Perhaps he has conveniently forgotten that the lady in question lost no time in endearing herself to the faithful, primarily in the interests of party unity, by announcing to the world that she would lead the UK out of Europe by triggering Article 50 as soon as possible.
The fact that she is deferring action in this respect until March indicates the absence of a viable negotiating plan for the exit of the UK.
I have personal sympathy for the fact that she was thrust into a situation which was not of her making, but when you have given the equivalent of a rude salute to 27 leaders of other nations, you cannot go to meet them with that unfortunate, pompous UK Conservative attitude of talking down to people.
37 Forth Park,
Bridge of Allan.
Let regions remain in UK
Sir, – Nicola Sturgeon makes a huge deal out of Scotland voting differently to some other parts of the United Kingdom in the UK-wide European Union referendum. It is natural and consistent with her separatist narrative.
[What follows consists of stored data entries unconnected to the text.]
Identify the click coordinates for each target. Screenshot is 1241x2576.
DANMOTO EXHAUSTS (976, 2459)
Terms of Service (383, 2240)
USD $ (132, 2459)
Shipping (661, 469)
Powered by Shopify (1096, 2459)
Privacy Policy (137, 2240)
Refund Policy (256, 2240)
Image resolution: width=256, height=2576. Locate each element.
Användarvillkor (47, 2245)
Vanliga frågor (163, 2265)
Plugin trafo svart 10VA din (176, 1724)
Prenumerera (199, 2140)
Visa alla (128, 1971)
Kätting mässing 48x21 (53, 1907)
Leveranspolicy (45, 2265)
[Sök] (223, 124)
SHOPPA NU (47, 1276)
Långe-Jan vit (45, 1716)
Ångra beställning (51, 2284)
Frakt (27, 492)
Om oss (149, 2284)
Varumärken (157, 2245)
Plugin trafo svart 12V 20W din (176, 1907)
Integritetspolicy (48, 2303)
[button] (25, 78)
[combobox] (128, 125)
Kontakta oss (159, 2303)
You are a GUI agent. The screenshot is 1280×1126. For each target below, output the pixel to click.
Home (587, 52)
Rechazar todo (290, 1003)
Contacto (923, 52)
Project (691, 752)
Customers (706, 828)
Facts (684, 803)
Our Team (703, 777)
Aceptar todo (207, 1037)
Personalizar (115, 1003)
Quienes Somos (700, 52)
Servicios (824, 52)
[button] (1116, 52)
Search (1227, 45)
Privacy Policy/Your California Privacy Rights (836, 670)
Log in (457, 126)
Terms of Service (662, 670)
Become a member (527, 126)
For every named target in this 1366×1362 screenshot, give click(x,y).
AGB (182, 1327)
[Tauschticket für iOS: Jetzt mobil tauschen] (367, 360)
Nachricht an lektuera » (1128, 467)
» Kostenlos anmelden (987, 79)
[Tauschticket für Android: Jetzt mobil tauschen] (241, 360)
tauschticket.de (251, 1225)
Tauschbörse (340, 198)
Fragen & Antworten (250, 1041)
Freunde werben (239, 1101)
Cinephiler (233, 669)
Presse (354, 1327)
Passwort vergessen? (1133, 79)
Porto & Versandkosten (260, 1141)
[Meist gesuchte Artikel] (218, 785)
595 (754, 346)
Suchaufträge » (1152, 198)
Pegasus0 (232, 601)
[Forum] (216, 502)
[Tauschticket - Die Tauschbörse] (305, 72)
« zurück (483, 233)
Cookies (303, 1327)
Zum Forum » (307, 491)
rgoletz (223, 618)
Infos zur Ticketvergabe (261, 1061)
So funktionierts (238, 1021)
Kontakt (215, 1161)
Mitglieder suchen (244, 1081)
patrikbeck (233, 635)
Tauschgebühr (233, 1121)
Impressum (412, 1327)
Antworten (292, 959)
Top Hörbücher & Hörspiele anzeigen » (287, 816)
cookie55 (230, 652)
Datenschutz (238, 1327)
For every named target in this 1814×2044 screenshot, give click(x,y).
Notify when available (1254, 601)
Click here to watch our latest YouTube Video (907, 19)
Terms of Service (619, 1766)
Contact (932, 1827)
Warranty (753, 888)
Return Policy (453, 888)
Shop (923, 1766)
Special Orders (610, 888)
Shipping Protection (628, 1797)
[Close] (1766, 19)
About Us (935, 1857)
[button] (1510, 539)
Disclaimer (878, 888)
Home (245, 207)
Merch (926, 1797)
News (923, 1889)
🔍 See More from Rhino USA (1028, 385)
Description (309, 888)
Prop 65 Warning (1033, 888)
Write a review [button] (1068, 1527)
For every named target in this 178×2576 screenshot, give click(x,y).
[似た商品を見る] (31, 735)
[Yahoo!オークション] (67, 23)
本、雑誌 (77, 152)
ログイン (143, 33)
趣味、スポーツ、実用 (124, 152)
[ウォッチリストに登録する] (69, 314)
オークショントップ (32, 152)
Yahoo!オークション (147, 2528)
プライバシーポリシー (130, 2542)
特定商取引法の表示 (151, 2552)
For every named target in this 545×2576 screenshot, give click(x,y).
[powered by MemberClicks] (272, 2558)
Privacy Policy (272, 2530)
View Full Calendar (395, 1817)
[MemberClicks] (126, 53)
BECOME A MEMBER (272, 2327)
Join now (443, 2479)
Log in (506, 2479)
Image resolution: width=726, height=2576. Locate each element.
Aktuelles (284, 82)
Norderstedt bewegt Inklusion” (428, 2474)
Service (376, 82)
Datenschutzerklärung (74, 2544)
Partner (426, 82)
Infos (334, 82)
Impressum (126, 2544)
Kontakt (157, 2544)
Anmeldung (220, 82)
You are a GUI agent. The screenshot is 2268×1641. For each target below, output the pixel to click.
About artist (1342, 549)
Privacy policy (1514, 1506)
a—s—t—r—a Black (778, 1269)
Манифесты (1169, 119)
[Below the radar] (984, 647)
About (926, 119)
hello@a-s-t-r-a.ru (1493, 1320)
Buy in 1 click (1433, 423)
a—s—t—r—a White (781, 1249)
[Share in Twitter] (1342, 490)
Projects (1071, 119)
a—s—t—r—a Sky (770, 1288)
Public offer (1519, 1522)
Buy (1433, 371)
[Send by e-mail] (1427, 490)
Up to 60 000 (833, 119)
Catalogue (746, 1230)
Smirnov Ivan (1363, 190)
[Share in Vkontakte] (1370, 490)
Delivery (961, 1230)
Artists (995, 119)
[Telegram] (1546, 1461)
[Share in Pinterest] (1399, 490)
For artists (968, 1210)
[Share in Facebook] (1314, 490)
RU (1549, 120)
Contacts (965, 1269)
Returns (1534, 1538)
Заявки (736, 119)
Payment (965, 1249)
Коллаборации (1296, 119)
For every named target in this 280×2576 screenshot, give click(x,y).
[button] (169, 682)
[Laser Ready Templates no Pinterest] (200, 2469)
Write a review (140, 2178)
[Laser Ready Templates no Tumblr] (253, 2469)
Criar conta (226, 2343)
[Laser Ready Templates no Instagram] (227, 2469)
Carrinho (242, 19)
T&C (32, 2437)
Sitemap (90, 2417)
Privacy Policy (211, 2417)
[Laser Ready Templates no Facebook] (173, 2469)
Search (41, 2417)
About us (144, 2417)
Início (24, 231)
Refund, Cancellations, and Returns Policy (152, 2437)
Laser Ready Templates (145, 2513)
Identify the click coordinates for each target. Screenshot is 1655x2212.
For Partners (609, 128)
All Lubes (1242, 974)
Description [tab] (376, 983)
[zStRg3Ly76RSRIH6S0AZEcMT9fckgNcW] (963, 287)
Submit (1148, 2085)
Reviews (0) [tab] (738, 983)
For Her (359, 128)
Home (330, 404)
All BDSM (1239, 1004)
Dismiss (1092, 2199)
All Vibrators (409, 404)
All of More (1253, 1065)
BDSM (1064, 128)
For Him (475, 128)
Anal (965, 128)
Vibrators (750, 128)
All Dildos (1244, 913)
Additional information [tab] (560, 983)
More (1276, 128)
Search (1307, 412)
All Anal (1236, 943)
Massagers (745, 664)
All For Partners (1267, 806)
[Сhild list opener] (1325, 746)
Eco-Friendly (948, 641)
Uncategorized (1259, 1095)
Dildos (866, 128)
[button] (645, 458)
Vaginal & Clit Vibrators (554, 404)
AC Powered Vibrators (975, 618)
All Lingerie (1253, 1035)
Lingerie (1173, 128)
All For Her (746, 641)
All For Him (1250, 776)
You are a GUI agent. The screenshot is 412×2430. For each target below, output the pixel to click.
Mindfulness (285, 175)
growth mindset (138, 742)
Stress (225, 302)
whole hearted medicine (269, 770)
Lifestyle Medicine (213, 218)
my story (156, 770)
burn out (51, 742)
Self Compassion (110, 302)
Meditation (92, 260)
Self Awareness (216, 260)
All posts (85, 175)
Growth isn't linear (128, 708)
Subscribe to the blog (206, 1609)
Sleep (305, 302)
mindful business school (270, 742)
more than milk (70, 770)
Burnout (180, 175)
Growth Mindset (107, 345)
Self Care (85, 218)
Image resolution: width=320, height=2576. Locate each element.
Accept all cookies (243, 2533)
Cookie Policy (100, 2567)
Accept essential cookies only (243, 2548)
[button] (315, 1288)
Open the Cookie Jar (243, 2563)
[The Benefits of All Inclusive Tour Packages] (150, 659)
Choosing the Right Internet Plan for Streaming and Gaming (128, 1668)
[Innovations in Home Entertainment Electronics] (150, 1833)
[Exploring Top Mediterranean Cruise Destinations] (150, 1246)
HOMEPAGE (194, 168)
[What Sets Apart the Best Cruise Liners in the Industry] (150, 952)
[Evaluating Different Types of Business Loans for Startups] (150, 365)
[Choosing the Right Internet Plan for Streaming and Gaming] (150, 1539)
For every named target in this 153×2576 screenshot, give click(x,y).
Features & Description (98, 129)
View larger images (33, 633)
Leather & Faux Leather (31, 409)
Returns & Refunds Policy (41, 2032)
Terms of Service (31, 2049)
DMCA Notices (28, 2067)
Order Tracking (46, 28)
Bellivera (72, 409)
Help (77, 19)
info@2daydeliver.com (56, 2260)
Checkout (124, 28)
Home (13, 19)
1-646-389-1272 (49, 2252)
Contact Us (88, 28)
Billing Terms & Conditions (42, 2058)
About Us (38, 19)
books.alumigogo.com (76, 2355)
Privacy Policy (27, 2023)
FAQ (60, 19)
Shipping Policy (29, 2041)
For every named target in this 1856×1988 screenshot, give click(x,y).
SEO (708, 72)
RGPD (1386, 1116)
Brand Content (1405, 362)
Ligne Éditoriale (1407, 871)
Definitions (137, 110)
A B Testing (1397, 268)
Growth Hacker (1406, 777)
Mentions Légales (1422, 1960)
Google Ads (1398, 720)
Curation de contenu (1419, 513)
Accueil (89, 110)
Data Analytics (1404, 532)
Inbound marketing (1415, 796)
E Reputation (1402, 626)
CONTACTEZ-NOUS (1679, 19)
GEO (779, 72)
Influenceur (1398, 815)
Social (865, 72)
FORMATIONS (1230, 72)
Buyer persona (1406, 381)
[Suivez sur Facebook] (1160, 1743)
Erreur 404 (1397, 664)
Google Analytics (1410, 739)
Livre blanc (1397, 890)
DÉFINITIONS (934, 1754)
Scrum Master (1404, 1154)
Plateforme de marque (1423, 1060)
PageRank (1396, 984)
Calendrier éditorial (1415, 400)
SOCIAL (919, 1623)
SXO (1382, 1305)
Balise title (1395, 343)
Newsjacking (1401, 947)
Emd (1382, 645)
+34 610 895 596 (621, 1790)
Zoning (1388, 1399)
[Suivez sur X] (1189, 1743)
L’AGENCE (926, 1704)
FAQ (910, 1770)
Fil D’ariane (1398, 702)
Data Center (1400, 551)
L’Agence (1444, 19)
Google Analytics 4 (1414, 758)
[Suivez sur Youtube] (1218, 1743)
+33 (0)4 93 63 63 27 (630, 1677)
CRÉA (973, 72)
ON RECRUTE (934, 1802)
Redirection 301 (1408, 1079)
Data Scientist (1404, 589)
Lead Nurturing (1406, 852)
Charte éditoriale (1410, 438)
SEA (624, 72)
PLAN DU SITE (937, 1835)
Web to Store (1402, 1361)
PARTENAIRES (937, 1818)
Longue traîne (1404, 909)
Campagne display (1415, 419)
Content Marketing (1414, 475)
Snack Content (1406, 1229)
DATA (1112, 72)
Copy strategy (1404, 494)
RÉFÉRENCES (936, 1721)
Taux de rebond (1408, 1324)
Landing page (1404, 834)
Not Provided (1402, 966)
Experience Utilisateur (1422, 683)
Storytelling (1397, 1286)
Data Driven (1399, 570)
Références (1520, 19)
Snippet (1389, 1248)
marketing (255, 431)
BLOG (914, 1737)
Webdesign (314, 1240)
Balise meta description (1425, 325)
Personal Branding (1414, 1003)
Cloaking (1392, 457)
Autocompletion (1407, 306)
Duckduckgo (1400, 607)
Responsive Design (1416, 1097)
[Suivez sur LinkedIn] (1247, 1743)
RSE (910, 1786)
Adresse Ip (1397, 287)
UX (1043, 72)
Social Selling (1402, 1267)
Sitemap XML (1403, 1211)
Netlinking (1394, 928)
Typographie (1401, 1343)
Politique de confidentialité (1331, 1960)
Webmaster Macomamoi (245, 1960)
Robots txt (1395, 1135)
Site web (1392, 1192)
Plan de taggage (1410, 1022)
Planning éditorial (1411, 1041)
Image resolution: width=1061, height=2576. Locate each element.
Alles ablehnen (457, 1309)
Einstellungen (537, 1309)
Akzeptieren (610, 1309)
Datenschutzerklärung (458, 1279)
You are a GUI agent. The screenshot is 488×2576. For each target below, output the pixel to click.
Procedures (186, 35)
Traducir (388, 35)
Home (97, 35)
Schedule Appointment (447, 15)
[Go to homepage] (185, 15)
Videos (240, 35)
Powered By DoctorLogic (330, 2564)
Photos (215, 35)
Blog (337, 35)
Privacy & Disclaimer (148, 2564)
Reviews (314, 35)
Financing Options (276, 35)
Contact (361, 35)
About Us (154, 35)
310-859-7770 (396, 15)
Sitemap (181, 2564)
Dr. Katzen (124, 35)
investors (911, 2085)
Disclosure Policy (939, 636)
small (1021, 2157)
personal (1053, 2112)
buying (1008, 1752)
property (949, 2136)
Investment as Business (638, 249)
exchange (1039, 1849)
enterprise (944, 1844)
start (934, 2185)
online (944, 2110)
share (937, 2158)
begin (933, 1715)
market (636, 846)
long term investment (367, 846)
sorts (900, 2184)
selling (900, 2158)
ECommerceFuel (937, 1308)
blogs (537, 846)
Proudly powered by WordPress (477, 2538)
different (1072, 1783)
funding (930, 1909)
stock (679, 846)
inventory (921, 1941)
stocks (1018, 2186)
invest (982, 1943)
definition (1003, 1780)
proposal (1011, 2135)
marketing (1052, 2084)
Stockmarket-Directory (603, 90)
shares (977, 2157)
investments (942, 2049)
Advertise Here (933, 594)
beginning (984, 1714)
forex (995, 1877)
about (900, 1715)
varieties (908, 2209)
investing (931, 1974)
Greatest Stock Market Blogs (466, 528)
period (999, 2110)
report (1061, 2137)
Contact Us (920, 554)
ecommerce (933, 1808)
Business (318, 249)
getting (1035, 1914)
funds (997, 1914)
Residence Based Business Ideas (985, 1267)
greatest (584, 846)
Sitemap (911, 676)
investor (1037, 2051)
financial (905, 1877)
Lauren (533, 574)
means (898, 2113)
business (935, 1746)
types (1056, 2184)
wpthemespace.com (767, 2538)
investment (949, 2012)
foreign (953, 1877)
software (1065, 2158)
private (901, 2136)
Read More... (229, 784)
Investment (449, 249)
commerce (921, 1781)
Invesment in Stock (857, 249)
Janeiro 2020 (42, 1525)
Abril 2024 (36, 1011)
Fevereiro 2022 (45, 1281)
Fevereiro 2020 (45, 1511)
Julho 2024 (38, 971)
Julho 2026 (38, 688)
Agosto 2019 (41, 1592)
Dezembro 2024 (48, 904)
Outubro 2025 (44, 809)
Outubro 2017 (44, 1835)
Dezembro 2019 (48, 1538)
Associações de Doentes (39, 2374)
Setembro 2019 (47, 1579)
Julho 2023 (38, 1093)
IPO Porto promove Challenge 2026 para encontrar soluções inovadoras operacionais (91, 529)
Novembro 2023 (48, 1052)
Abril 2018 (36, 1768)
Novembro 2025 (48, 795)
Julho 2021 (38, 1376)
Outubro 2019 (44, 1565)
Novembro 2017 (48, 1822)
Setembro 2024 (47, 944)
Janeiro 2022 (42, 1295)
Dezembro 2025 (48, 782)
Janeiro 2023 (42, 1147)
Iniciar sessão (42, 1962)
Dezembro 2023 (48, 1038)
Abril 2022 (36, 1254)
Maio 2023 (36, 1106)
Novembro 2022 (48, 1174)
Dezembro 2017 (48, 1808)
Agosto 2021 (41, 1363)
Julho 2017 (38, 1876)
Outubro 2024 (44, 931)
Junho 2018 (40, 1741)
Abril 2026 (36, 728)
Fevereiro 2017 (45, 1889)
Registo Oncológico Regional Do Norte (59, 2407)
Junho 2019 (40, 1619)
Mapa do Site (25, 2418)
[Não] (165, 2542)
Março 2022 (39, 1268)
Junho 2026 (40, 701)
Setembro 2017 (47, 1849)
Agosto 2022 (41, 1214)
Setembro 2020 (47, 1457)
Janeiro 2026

On the assumption that, despite opinion polls being almost consistently against them, the nationalists one day push ahead with another Scotland-wide separation referendum, should parts of Scotland also be able to demand the right to make a choice? Leave or Remain?
On the basis of the September 2014 vote, Glasgow and a couple of surrounding areas along with Dundee would become Ms Sturgeon’s new fiefdom.
The rest of us would happily stay in the UK.
Sounds a bit ridiculous? Yet, with Scotland, of course, being an integral part of the UK and not a sovereign nation, this isn’t too far off what Ms Sturgeon is trying to use as a pretext for a second independence referendum.